(Page text):
╔══

Several hon. Members rose—

Mr. Hoon: If hon. Members will forgive me, I wish to make a little progress. I shall give way again in a moment.

We want to achieve that end through the United Nations, without recourse to military action, but we must show Saddam Hussein that we have the resolve to act. Recent history demonstrates that he will not give up his ambitions out of the goodness of his heart. We have to show that we are prepared to back our words with action, however reluctantly. It is for Saddam Hussein to avoid conflict by agreeing to abide by United Nations resolutions, granting genuinely unfettered access to weapons inspectors and obeying international law. The Government have the resolve and the will to act if he is so mistaken as to put the world's determination to the test.

The issue remains a difficult one for all of us. No one takes these decisions lightly or without careful consideration of all the options. That is why it is so crucial that we have a clear policy underlying those options.

╚══

(Given material):

╔══

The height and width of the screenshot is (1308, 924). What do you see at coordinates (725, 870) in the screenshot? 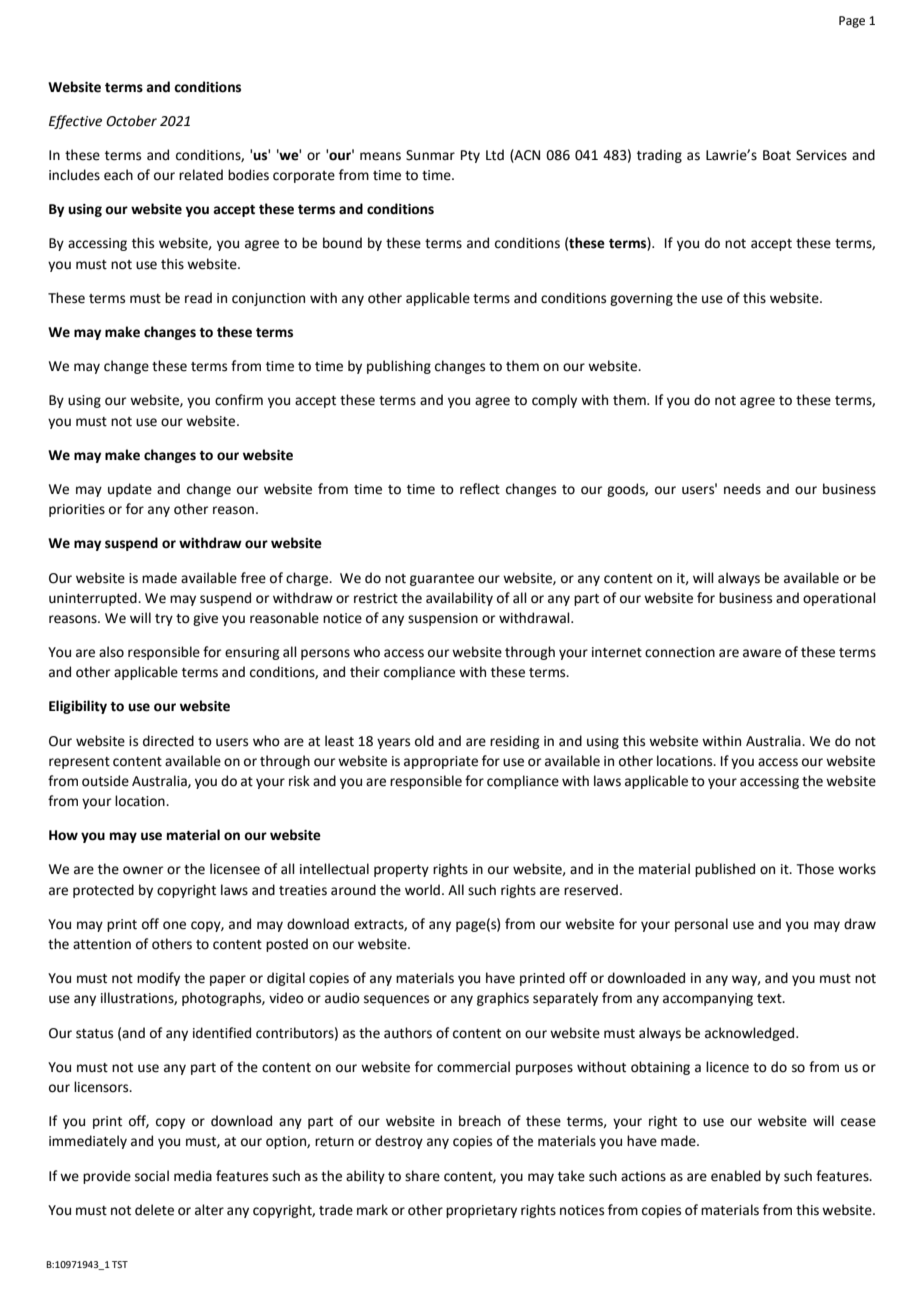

╚══

(To be done):
1 – Answer each question about the parliamentary speech in one line.
(a) What does Mr. Hoon say he wishes to make before giving way again?
(b) Through what body do the Government want to achieve their end without military action?
(c) What does the speaker say no one takes lightly or without careful consideration of all the options?
2 – Carry the parliamentary speech forward with the next few sentences after its final one.

(Answers to each task):
1 –
(a) A little progress.
(b) The United Nations.
(c) These decisions.

2 –
Mr. Mohammad Sarwar (Glasgow, Govan): President Bush has made it abundantly clear that if the United Nations does not act to punish Iraq, the United States will act alone, with or without UN backing. Does the Secretary of State agree with him? Secondly, does my right hon. Friend agree with me that unilateral action against Iraq will fracture the international coalition? Now is the right time to stop using the words Xinternational community", because only three heads of state support this war: Ariel Sharon and President Bush supported by our Prime Minister.